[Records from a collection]
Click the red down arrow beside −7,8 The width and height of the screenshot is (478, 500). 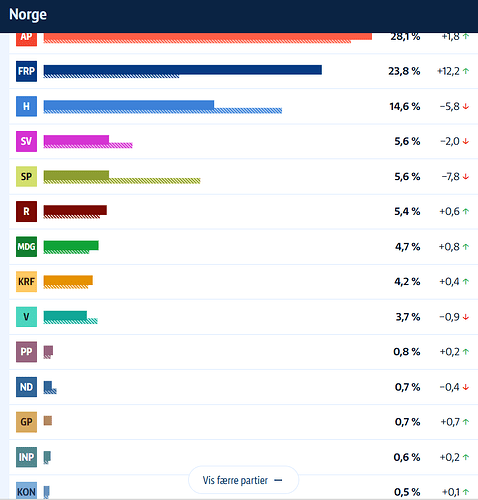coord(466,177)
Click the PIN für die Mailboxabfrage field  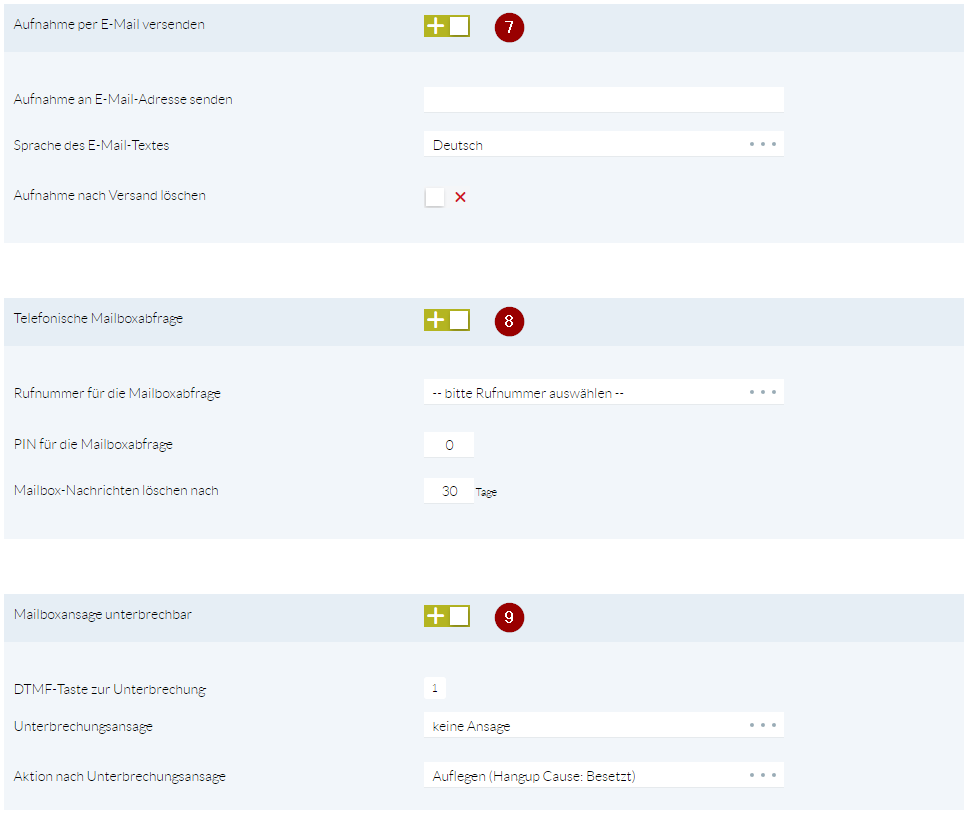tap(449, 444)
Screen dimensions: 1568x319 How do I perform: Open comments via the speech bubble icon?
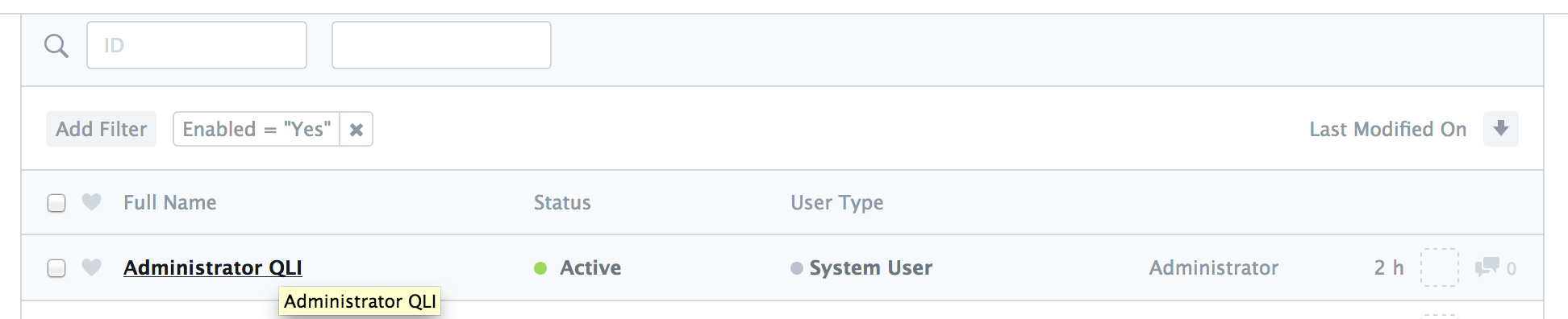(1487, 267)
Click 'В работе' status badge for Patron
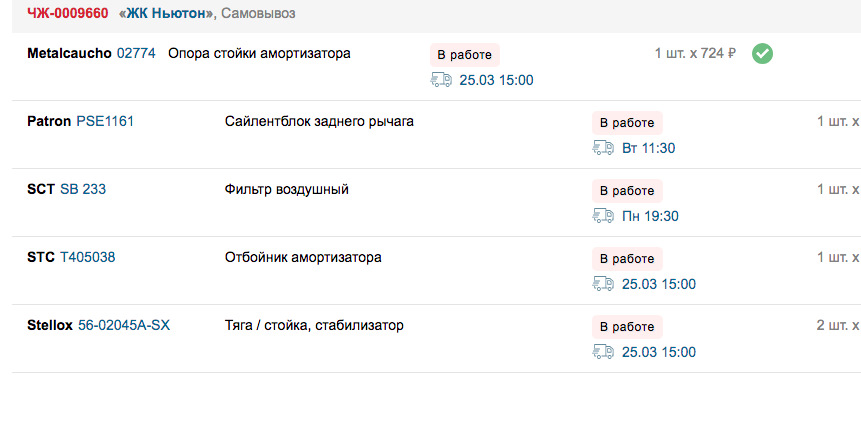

**Exercise details**
No pictures should appear in the answer, which is to be the lines from the line with "Screen dimensions: 1568x319" through the end of the records above, restated exactly.

**Exercise result**
Screen dimensions: 1568x319 How do I perform: Open comments via the speech bubble icon?
(1487, 267)
Click 'В работе' status badge for Patron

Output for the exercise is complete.